BRIEF DESCRIPTION OF DRAWINGS [0016] FIG. 1 shows a schematic view of a completion interval depicting a gravel packing operation.

DETAILED DESCRIPTION

[0017] In one aspect, embodiments disclosed herein relate to methods of completion techniques that use invert emulsion fluids during the technique(s). More particularly, the present disclosure is directed toward the use of invert emulsion wellbore fluids in gravel packing and/or installing liners and/or sand control screens in a wellbore that may contain reactive shale or clay or in which the use of invert emulsion fluids may otherwise be desirable. As used herein, the expressions“reactive shale” or“reactive clay” or similar expressions may be used interchangeably and refer to those shale or clay materials that may swell, crumble, particalize, flake, slough off or otherwise deteriorate when exposed to aqueous fluids, particularly fresh water.

[0018] An invert emulsion is a water-in-oil emulsion, where an oleaginous fluid serves as a continuous phase and a non-oleaginous fluid serves as a discontinuous phase, the non- oleaginous fluid being stabilized or emulsed in the oleaginous fluid by an emulsifying agent. However, in one or more embodiments, the completion techniques of the present disclosure may use invert emulsion fluids having an oil/water ratio of less than 50/50, which may also be referred to as high internal phase ratio (HIPR) invert emulsions or high internal phase emulsions (HIPE). Such HIPR invert emulsions are discussed in more detail below. It is also understood that the completion techniques of the present disclosure may also be used in invert emulsion fluids having an oil/water ratio of more than 50/50.

[0019] As mentioned above, in the drilling of a well, the drilling fluid is typically circulated through the drill string, through the drill bit at the end of the drill string and up through the annulus between the drilled wellbore and drill string. The circulated drilling fluid is used to carry formation rock present as cuttings or drilled solids that are removed from the wellbore as the drilling fluid is circulated back to the surface.

[0020] In the construction of the well, a casing may be positioned within a portion of the drilled wellbore and cemented into place. The portion of the wellbore that is not lined with the casing forms the uncased or open hole section where, in accordance with some embodiments of the present disclosure, a sand control screen assembly is placed to facilitate gravel packing for controlling the migration and production of formation sand and to stabilize the formation of the open hole section.

[0021] Once the wellbore is drilled and the casing cemented into place, the well may be completed by installing sand screens and gravel packing the open hole section so that produced fluids from the formation are allowed to flow through the gravel pack and sand screen and may be recovered through the wellbore. The open hole section may be any orientation, including vertical and horizontal hole sections.

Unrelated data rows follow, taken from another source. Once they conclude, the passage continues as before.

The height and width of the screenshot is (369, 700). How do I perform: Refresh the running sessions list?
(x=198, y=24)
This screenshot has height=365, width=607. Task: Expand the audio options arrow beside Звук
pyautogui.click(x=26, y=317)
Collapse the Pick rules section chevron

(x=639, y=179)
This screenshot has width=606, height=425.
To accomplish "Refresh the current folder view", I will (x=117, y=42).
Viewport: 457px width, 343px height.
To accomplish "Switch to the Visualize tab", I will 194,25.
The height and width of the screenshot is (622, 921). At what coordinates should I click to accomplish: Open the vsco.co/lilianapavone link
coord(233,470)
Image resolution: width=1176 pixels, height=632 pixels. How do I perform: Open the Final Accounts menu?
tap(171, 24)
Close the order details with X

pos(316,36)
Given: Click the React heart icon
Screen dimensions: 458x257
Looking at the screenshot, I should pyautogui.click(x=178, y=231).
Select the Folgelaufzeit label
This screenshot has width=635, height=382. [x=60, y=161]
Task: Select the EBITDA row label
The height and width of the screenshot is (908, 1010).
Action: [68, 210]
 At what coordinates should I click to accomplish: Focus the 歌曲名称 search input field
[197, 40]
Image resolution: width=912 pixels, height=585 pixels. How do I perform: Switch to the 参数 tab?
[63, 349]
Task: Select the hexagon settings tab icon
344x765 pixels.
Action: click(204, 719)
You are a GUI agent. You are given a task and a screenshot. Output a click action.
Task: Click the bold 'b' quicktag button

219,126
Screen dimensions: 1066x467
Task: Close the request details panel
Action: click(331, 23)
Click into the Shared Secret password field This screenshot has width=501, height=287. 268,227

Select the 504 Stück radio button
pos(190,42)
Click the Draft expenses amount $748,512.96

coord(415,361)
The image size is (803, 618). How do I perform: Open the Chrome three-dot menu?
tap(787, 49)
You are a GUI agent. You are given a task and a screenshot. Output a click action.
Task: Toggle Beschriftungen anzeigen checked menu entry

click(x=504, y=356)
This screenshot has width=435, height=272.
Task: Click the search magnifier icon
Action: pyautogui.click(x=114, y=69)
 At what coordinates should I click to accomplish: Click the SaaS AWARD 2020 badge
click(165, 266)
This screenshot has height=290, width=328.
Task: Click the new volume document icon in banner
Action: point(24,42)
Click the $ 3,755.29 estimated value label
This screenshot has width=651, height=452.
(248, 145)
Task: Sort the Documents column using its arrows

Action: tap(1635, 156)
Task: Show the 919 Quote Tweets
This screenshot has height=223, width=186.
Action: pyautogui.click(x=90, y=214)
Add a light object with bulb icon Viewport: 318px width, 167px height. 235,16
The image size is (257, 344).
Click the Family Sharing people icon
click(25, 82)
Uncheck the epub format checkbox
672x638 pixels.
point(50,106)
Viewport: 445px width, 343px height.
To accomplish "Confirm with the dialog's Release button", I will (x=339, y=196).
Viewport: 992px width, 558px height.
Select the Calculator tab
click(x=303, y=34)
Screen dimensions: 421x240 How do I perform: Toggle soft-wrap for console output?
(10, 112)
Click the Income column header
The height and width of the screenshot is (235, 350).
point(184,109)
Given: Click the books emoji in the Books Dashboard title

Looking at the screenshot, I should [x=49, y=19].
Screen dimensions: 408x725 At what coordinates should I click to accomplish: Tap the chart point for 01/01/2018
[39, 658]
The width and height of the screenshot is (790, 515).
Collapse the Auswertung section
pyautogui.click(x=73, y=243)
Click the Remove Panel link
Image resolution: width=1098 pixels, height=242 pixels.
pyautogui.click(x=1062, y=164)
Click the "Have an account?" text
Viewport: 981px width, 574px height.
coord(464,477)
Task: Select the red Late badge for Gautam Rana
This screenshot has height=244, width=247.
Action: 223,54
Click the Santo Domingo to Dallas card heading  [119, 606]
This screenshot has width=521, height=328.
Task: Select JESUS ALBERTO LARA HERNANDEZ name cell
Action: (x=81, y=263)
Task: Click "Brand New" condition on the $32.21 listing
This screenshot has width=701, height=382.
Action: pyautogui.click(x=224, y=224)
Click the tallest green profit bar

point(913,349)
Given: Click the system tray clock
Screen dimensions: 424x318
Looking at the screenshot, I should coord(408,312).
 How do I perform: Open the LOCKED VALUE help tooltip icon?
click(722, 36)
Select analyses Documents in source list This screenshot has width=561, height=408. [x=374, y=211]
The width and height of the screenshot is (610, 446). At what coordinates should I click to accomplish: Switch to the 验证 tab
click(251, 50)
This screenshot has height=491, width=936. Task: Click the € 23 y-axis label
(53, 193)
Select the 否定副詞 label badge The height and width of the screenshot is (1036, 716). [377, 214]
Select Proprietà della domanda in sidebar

[0022] After the open hole and cased hole sections are displaced with the respective displacement fluids, the drilling string may be removed from the wellbore and the desired sand control screen assembly may be run or lowered to a selected depth within the open hole section of the well bore. The sand screen assembly may be run or lowered into the wellbore on a tubular member or wash pipe, which is used for conducting fluids between the sand screen and the surface. Running the sand screen assembly to the selected depth may include positioning the sand screen in vertical or non-vertical (horizontal) sections of the well. A packer may be positioned and set in the casing above the sand screen to isolate the interval being packed. A crossover service tool may also be provided with the assembly to selectively allow fluids to flow between the annulus formed by the open hole and the screen assembly and the interior of the tubular member and wash pipe.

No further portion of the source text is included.